▸ DIRECTIONS FOR THIS TASK: Could you repeat the listing exactly, leaving out the pictures?

[Opening INPUT MATERIAL section]

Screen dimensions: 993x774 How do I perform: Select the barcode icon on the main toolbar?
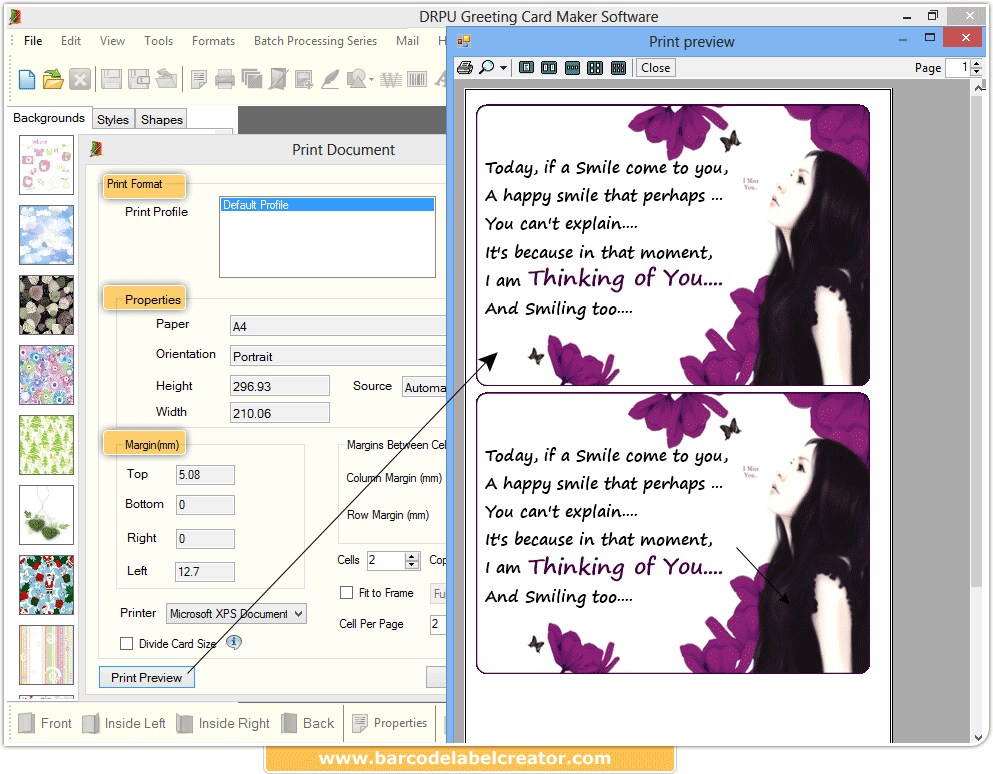(x=415, y=78)
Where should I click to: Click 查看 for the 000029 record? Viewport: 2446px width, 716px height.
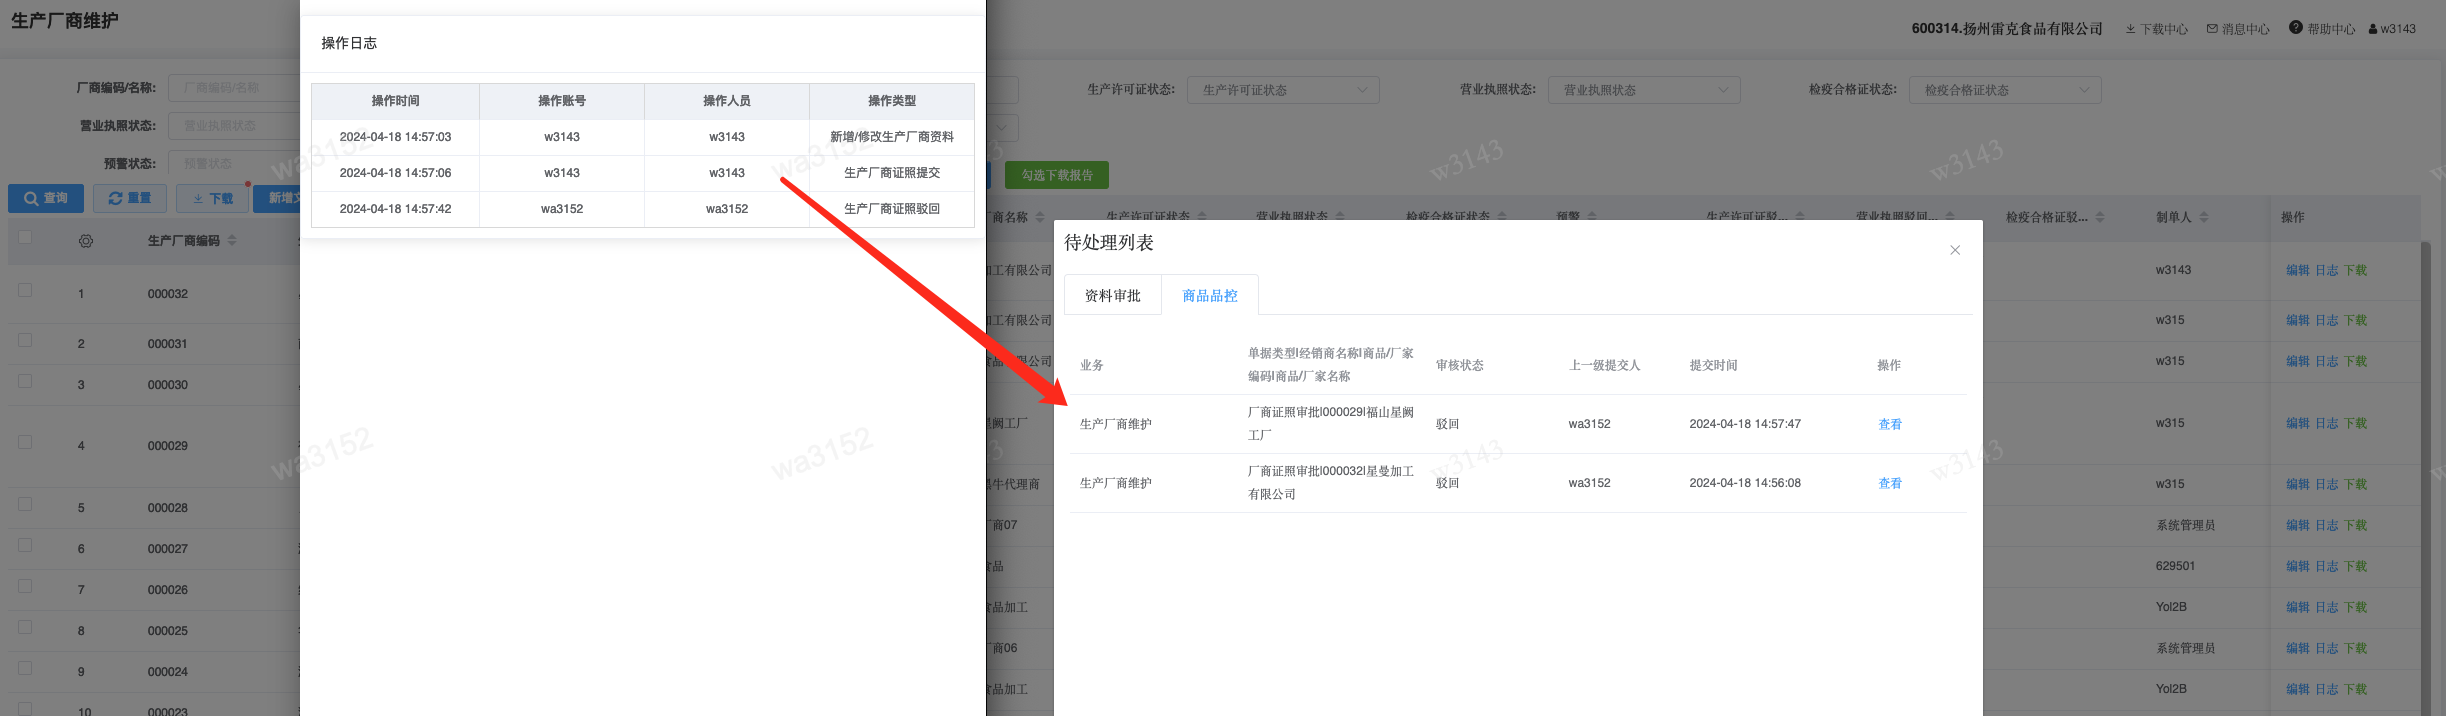click(x=1889, y=424)
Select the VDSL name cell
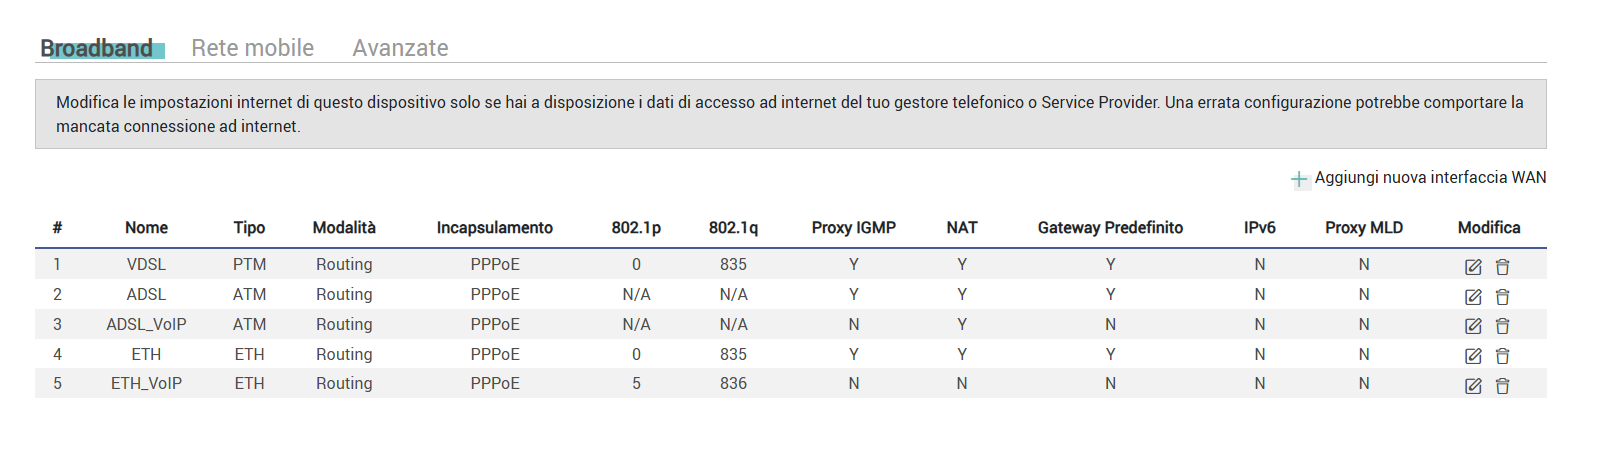The image size is (1601, 454). point(146,264)

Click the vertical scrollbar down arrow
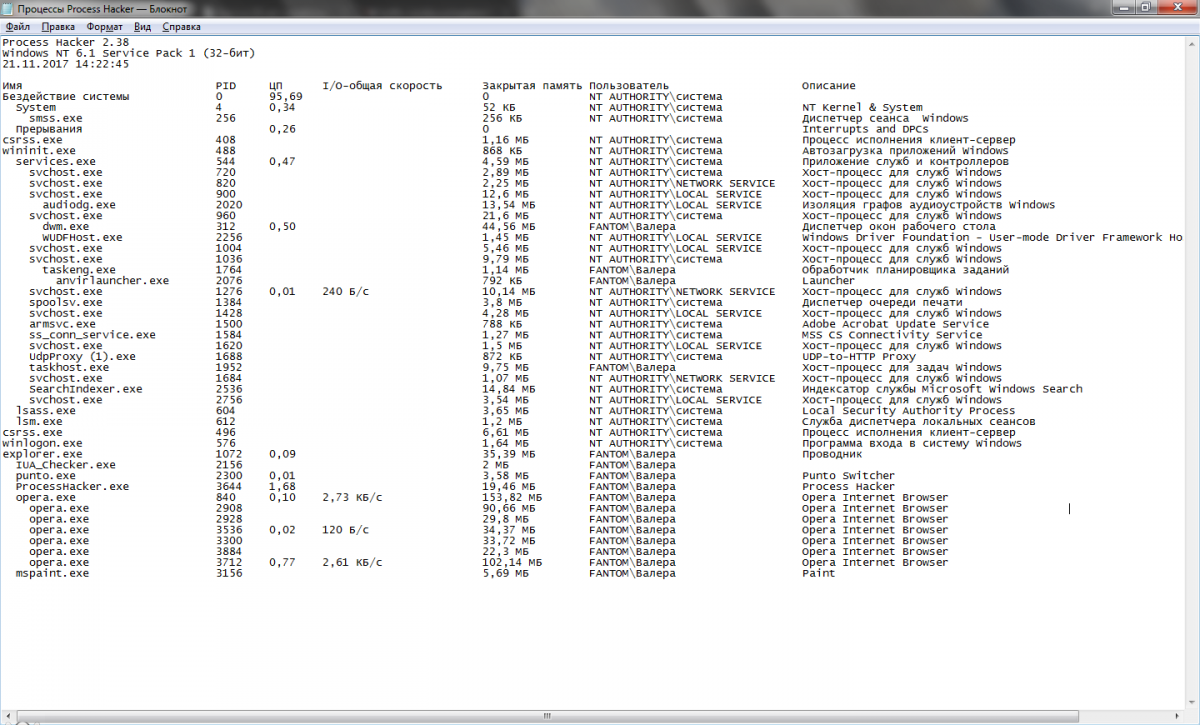[x=1192, y=703]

[Closing INPUT MATERIAL section]

▸ OUTPUT FOR THIS EXERCISE:
Screen dimensions: 993x774 How do I perform: Select the barcode icon on the main toolbar?
(x=415, y=78)
Where should I click to: Click 查看 for the 000029 record? Viewport: 2446px width, 716px height.
click(x=1889, y=424)
Select the VDSL name cell
The image size is (1601, 454). point(146,264)

Click the vertical scrollbar down arrow
[x=1192, y=703]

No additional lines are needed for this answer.